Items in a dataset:
==============================

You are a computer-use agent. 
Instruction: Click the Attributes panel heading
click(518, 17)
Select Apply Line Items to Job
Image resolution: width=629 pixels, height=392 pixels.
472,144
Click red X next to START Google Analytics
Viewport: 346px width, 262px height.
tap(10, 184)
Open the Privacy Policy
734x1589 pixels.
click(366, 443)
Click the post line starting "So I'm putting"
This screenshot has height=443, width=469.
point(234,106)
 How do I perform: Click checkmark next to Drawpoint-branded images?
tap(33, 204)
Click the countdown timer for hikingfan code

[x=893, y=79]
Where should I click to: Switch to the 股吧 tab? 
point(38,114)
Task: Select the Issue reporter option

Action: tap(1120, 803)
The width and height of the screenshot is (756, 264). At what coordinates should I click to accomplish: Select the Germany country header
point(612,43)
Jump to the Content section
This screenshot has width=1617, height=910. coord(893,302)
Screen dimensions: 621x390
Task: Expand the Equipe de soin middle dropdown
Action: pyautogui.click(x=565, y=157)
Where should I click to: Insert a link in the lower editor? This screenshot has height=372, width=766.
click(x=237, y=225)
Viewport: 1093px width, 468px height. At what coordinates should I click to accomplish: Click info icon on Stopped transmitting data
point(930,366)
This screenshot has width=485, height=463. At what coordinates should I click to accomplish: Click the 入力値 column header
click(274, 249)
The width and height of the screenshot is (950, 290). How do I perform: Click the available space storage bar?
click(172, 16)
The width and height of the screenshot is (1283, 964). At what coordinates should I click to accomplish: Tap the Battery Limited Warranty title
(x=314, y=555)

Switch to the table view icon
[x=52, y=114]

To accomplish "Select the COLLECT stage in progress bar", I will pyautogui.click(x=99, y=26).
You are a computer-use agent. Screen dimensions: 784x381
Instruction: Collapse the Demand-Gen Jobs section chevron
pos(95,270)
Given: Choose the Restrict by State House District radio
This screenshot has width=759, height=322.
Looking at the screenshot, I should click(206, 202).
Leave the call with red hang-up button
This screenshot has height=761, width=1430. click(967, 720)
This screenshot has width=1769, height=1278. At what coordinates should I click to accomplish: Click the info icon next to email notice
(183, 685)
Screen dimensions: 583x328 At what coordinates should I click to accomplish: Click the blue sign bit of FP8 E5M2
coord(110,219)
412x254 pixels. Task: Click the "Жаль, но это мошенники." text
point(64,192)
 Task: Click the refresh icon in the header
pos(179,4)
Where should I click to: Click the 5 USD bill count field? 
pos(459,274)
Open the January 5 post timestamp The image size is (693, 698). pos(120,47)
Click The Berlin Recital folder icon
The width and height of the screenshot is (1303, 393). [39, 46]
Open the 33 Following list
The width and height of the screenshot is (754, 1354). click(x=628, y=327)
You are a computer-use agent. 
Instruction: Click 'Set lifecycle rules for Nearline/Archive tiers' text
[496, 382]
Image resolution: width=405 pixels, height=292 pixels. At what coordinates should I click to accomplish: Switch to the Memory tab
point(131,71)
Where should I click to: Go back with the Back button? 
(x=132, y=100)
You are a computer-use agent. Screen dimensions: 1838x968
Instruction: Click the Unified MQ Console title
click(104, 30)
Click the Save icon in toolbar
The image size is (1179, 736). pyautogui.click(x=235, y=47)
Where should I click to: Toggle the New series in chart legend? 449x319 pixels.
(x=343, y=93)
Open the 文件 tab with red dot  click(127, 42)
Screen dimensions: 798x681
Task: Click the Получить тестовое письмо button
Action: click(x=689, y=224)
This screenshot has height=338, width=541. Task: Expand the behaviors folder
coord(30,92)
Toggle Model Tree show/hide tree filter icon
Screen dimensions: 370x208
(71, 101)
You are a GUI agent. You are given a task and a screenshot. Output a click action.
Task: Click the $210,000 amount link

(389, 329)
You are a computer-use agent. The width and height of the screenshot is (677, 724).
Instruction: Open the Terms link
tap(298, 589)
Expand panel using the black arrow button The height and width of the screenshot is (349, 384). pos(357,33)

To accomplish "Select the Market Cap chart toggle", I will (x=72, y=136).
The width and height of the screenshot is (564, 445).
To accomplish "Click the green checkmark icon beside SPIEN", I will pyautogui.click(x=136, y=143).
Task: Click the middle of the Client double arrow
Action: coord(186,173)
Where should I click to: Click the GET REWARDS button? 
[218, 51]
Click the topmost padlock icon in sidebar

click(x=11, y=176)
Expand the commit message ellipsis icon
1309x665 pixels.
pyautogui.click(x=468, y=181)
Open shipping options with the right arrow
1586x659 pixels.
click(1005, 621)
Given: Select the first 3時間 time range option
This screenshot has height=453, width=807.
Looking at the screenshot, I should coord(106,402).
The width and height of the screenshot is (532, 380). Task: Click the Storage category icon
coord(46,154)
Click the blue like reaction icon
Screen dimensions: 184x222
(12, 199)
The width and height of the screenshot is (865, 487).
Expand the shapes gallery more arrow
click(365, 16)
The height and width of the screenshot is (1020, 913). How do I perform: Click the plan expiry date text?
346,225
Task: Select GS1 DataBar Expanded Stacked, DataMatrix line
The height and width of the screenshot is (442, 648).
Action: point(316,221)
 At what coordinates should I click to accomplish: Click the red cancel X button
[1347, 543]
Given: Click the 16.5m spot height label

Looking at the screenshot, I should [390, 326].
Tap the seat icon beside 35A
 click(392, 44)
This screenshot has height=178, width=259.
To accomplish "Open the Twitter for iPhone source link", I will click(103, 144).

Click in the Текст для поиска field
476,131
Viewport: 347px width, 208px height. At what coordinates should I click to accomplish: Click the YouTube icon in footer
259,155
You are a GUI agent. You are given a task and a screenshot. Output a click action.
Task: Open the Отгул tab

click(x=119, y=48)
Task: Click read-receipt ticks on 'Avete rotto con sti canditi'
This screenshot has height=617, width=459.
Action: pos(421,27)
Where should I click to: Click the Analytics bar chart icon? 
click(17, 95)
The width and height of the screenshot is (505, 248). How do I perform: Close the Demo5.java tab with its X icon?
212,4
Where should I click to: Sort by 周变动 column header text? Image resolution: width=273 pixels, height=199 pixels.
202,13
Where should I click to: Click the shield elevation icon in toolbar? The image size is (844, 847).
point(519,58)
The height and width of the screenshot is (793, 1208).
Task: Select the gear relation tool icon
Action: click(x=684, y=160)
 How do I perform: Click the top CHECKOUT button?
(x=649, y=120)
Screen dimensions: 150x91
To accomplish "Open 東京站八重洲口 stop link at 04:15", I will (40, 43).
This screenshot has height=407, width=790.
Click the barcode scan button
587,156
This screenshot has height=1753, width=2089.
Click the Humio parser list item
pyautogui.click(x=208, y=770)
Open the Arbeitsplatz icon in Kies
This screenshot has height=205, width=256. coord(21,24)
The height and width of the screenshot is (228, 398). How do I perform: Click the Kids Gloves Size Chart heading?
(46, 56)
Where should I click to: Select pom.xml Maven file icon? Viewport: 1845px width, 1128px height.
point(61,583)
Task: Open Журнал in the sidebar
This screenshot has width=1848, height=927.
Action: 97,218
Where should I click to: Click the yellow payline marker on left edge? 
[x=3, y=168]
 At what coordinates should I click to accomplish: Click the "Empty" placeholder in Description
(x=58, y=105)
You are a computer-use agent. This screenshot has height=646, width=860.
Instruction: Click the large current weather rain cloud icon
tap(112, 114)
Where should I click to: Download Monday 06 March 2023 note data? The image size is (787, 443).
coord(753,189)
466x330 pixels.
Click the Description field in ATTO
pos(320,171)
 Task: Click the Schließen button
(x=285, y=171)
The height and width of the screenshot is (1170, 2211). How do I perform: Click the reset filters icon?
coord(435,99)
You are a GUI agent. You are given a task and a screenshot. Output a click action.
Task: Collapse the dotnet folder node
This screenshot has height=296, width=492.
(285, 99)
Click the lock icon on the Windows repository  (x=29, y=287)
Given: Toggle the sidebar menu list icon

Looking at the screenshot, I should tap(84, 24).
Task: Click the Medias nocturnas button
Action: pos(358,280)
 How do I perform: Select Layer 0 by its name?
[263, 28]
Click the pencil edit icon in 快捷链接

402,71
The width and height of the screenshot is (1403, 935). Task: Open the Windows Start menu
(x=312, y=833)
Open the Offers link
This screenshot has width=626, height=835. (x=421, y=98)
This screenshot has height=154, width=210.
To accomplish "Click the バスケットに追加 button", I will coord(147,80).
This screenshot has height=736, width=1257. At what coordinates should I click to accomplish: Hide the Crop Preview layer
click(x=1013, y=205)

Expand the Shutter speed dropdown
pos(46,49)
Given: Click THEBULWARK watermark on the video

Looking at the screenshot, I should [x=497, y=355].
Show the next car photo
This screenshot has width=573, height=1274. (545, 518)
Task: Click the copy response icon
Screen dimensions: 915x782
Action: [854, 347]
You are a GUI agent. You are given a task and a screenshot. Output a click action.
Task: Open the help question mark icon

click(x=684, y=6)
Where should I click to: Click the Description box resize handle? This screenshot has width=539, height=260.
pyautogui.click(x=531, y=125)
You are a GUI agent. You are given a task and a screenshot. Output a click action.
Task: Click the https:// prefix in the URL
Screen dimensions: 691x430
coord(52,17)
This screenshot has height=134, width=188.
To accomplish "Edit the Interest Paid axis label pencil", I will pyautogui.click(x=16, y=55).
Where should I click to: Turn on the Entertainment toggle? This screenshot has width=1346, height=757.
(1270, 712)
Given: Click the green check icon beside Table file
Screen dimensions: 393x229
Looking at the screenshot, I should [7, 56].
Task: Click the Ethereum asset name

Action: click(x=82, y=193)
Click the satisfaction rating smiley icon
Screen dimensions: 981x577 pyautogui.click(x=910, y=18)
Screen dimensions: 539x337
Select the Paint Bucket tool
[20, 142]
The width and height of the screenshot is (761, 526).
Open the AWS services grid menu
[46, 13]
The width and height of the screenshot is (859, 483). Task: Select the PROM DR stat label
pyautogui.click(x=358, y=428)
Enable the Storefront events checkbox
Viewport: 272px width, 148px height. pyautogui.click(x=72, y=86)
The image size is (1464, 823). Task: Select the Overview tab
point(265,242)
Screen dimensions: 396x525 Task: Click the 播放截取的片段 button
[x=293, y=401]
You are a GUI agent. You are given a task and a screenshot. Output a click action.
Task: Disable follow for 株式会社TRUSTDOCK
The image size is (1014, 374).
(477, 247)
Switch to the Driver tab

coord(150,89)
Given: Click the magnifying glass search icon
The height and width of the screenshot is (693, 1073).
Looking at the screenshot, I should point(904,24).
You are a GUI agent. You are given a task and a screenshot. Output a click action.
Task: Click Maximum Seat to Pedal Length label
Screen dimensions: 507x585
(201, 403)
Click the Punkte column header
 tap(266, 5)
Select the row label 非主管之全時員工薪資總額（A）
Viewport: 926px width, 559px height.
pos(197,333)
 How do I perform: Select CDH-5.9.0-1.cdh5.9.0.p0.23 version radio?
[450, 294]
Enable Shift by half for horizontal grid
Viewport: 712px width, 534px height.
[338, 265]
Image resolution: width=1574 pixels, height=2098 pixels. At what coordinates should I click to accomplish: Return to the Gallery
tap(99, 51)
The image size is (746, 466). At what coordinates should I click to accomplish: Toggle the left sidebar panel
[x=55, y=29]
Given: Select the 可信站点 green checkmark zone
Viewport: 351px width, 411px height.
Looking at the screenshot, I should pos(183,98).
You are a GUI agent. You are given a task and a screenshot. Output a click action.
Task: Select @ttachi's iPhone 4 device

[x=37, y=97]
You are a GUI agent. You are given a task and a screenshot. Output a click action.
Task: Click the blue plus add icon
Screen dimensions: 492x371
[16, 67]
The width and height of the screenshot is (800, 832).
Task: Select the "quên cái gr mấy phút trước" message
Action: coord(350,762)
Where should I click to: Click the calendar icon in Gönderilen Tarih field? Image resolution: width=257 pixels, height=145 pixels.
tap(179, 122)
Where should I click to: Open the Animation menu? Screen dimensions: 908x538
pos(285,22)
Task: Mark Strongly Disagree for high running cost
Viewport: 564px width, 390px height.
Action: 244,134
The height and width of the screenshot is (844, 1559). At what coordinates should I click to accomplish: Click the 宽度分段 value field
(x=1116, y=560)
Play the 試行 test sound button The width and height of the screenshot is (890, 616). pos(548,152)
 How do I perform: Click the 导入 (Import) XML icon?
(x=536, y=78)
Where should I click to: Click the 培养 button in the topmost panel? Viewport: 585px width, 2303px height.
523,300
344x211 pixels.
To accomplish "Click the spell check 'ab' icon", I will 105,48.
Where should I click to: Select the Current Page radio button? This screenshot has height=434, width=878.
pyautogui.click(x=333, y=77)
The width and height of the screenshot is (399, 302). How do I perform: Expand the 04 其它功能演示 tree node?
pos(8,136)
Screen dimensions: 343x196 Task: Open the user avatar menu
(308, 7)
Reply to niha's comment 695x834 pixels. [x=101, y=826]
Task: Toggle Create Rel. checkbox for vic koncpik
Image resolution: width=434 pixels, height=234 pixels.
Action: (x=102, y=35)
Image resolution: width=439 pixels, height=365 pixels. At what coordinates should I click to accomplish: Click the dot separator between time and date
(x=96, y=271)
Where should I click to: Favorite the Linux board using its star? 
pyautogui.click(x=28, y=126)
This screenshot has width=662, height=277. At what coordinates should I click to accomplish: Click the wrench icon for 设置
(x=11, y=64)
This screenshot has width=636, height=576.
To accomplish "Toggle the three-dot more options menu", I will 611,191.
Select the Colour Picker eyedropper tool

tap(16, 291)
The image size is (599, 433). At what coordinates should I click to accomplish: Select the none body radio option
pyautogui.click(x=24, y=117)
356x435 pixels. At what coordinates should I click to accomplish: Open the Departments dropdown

==============================

**WHAT IS ASKED:** Rewrite the records from the line containing "How do I perform: Click the 导入" up to and including the line containing "pyautogui.click(x=333, y=77)" as a JSON list of strings, one string per line, leaving out blank lines.

**SOLUTION BELOW:**
[
  " How do I perform: Click the 导入 (Import) XML icon?",
  "(x=536, y=78)",
  "Where should I click to: Click the 培养 button in the topmost panel? Viewport: 585px width, 2303px height.",
  "523,300",
  "344x211 pixels.",
  "To accomplish \"Click the spell check 'ab' icon\", I will 105,48.",
  "Where should I click to: Select the Current Page radio button? This screenshot has height=434, width=878.",
  "pyautogui.click(x=333, y=77)"
]